At Duke University, a popular ‘PDA boot camp’ for medical students helps them mine the internet for information on botanicals and dietary supplements with handheld devices. Optional lunchtime lectures on acupuncture and meditation that once struggled for attendees are attended by more than half of first-year medical students.

That’s not surprising, given the widespread and growing use of alternative therapies, says Alex Washington, founding vice chair of the consortium and a professor of physiology at Georgetown. “As soon as you come in contact with patients, you begin to realize that this is information that is important.”

In a 2002 survey of the University of Minnesota’s medical school faculty, for instance, 86% said CAM practices should be included in the curriculum. This year, 75% of medical students at Georgetown agreed.

“This is going to advance medical education in ways that wouldn’t be possible without it,” says Washington. “To bring in an acupuncturist or a massage therapist for the benefit of the patient requires a certain degree of humility and teamwork on the part of the physician. And isn’t that what we want?”

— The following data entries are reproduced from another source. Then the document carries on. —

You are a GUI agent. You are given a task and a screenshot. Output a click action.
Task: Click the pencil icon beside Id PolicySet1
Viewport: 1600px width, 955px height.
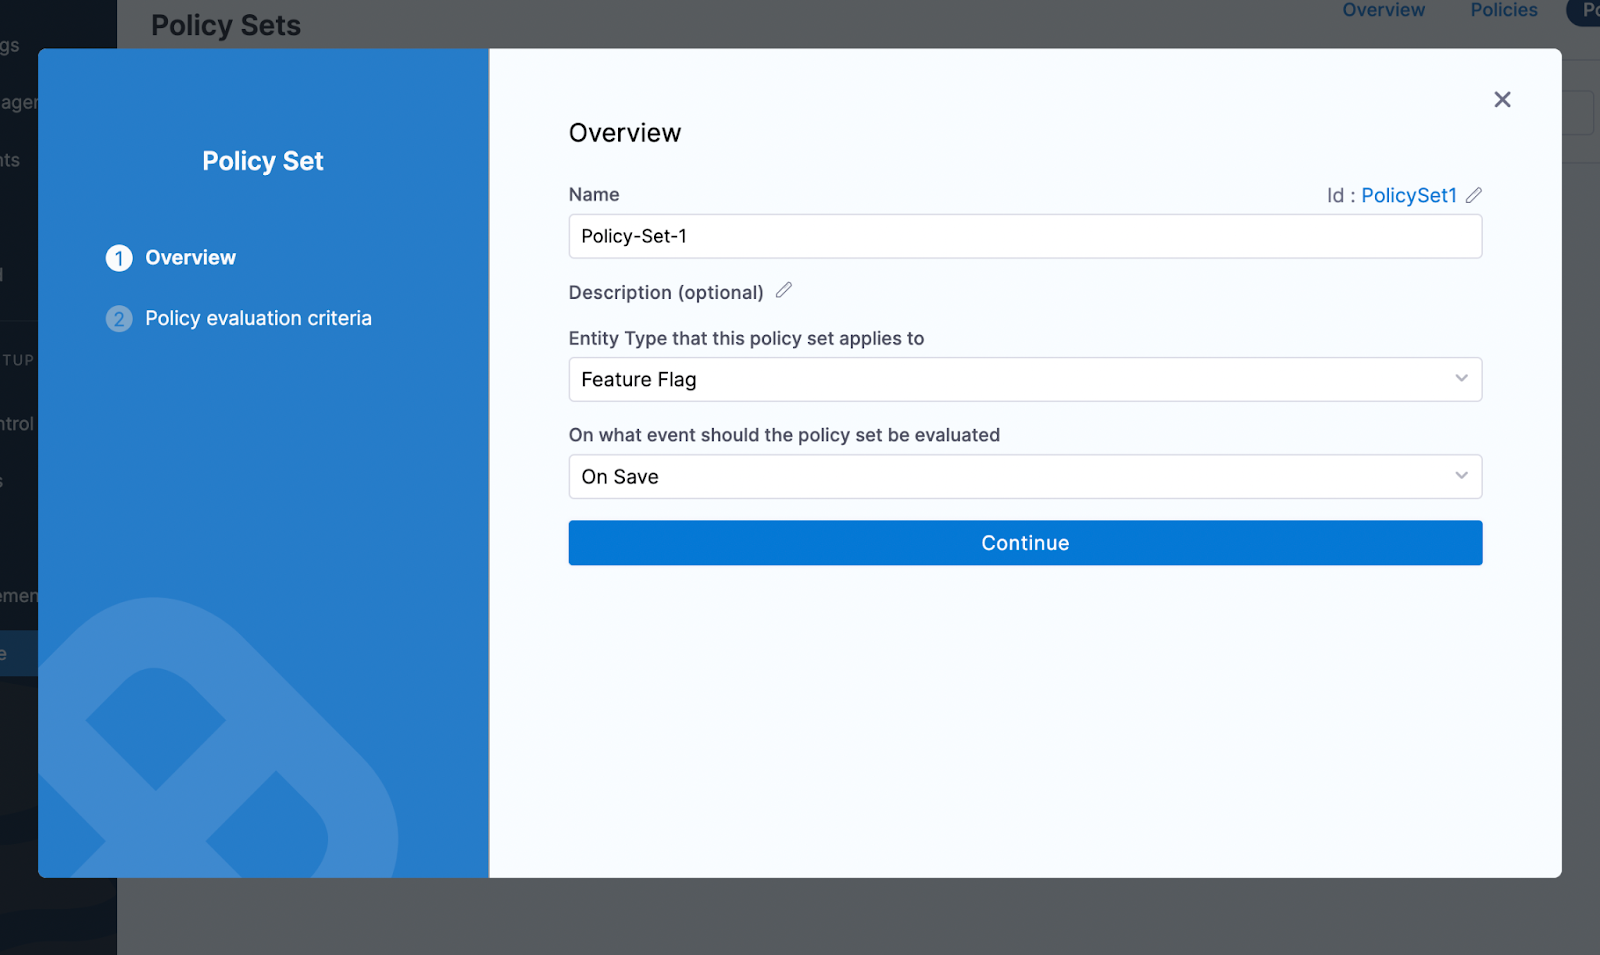tap(1474, 195)
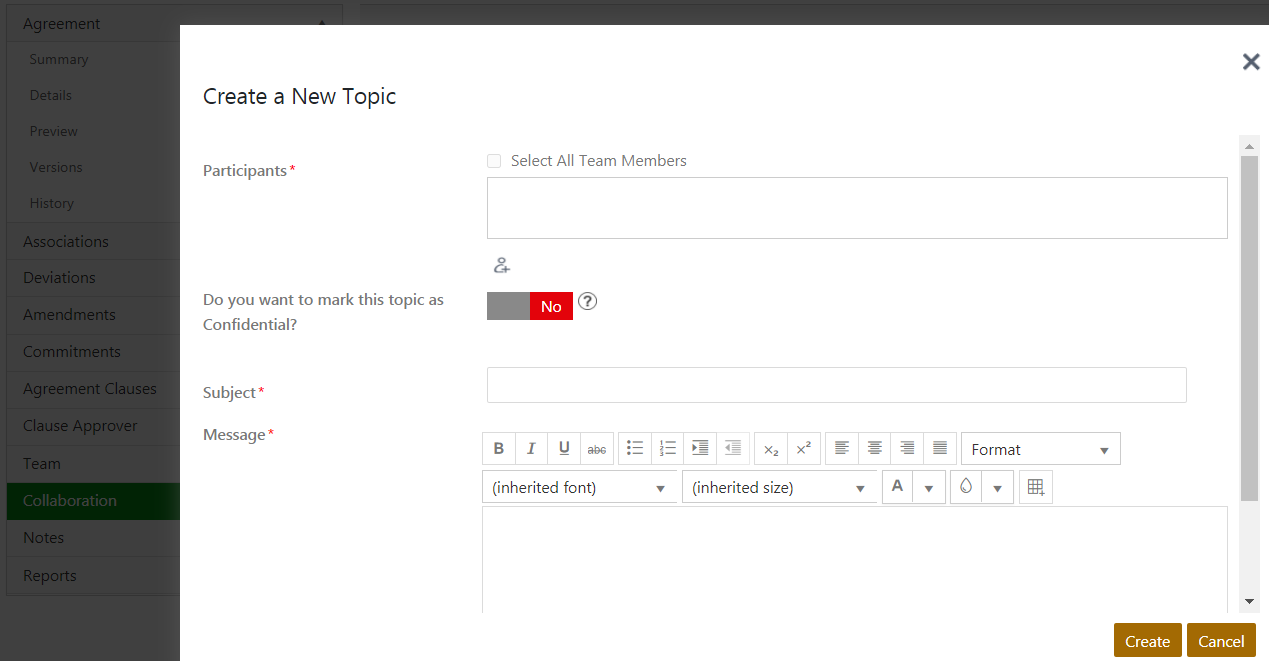
Task: Expand the inherited size dropdown
Action: pos(779,488)
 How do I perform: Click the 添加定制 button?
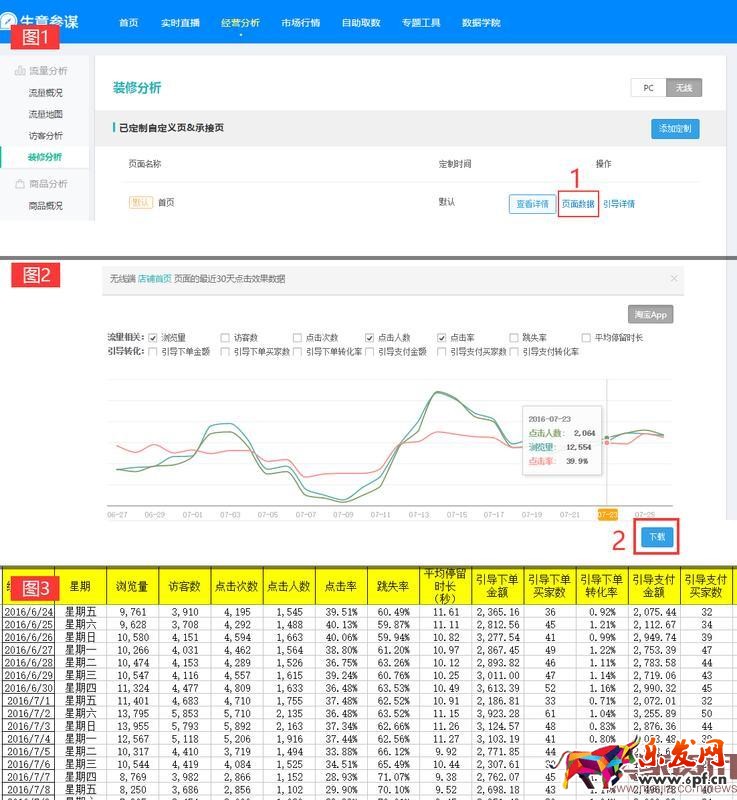pos(674,129)
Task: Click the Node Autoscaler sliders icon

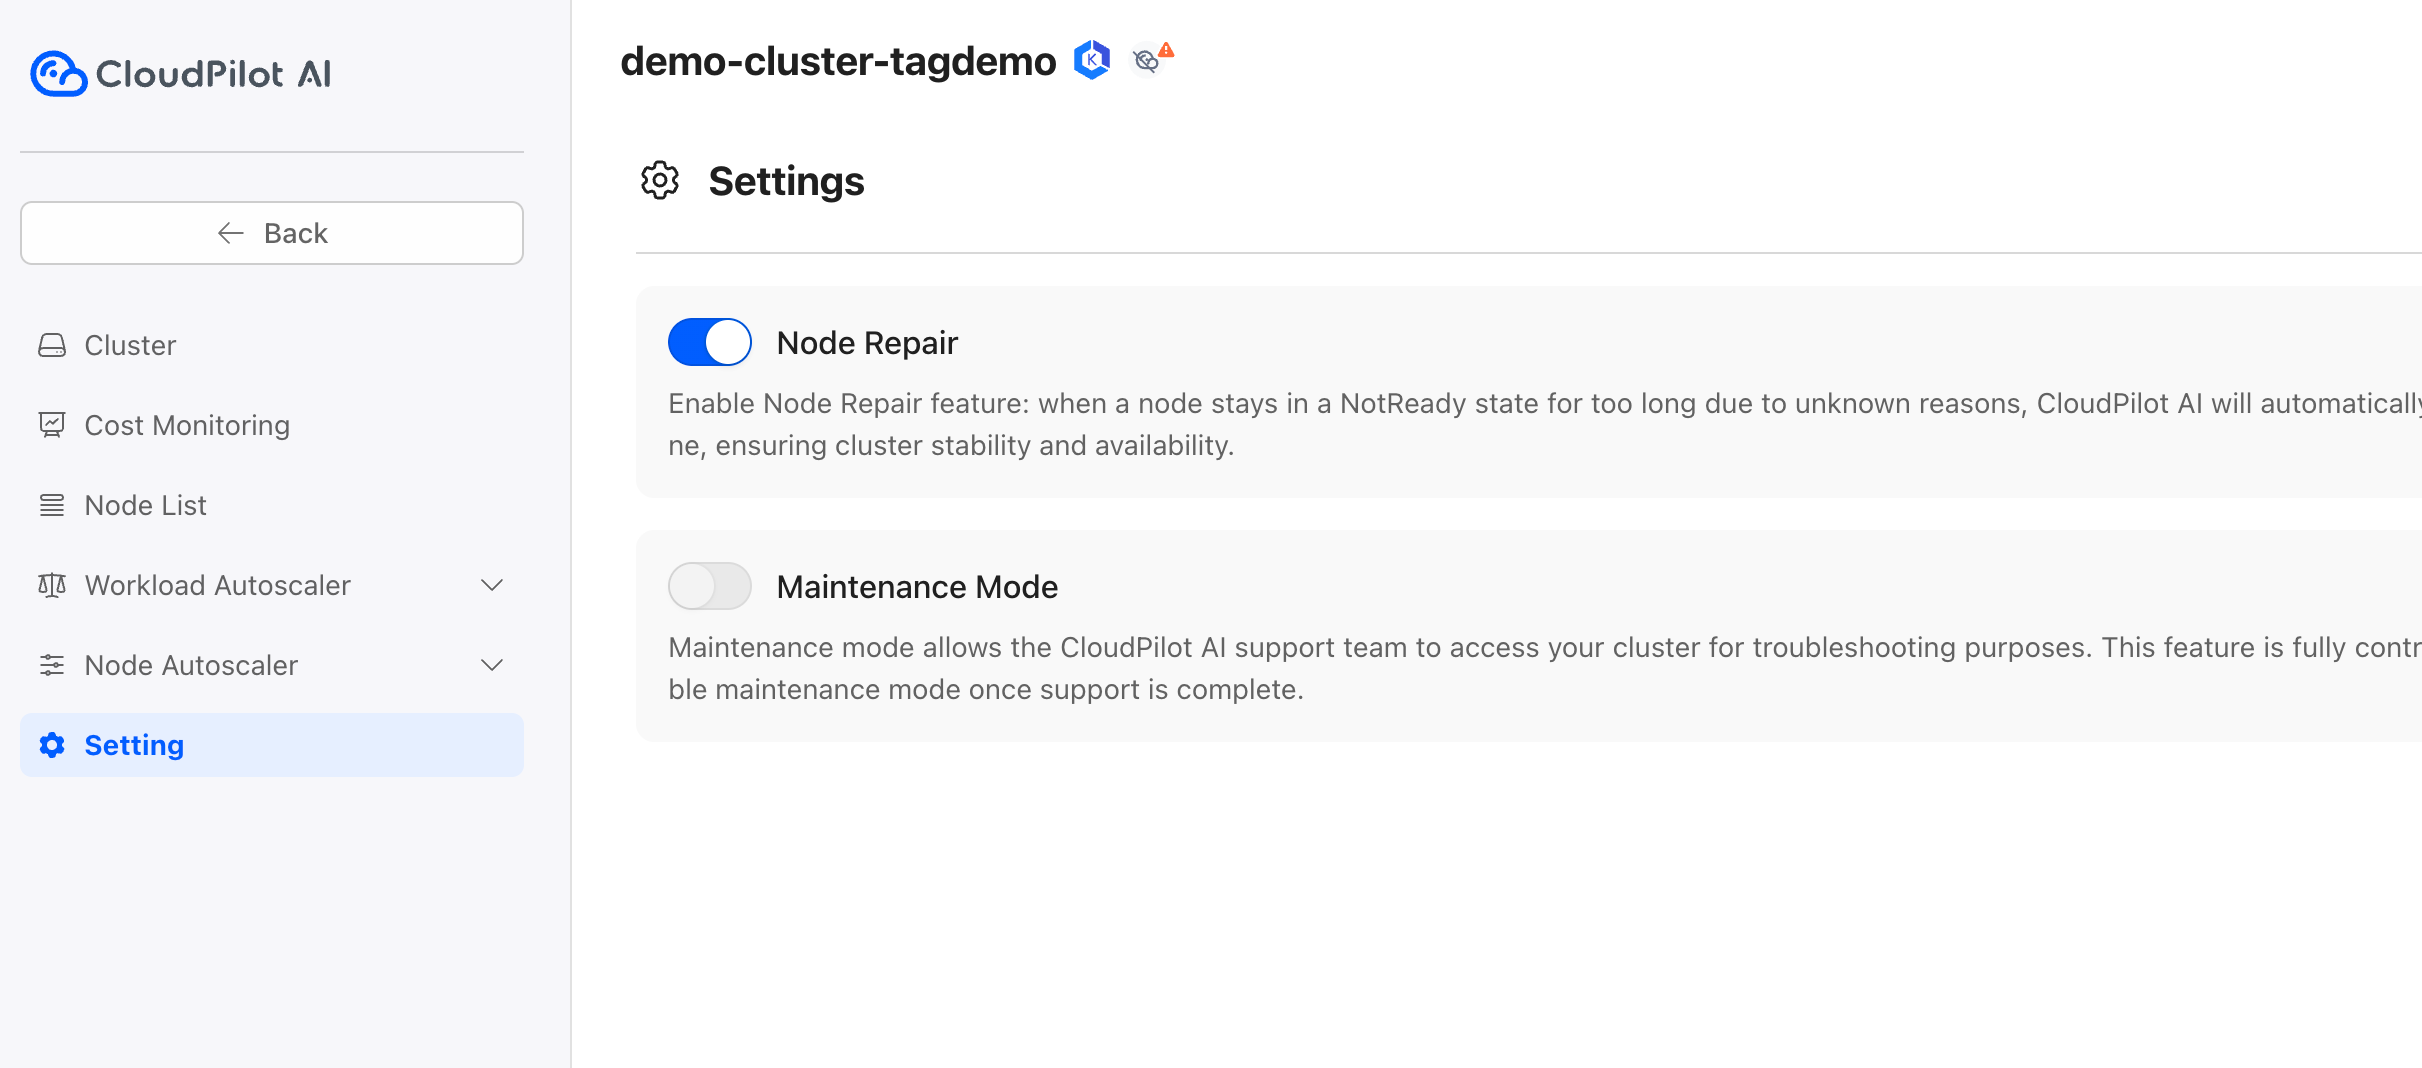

Still, most medical students don’t appear to believe in the CAM treatments’ effectiveness. With the exception of acupuncture and chiropractics, fewer than half say they want to learn enough about other CAM approaches such as homeopathy, aromatherapy and biofeedback to advise their patients, let alone practice the techniques themselves.

Many students also bypass the courses unless they are required. “The way medical education is organized, you do what you have to do,” says Tracy Lawson, a third-year orthopedics resident at Washington University in St. Louis. “To be honest, by the time I got to the fourth year, if it wasn’t required, my preferences just steered away from it.”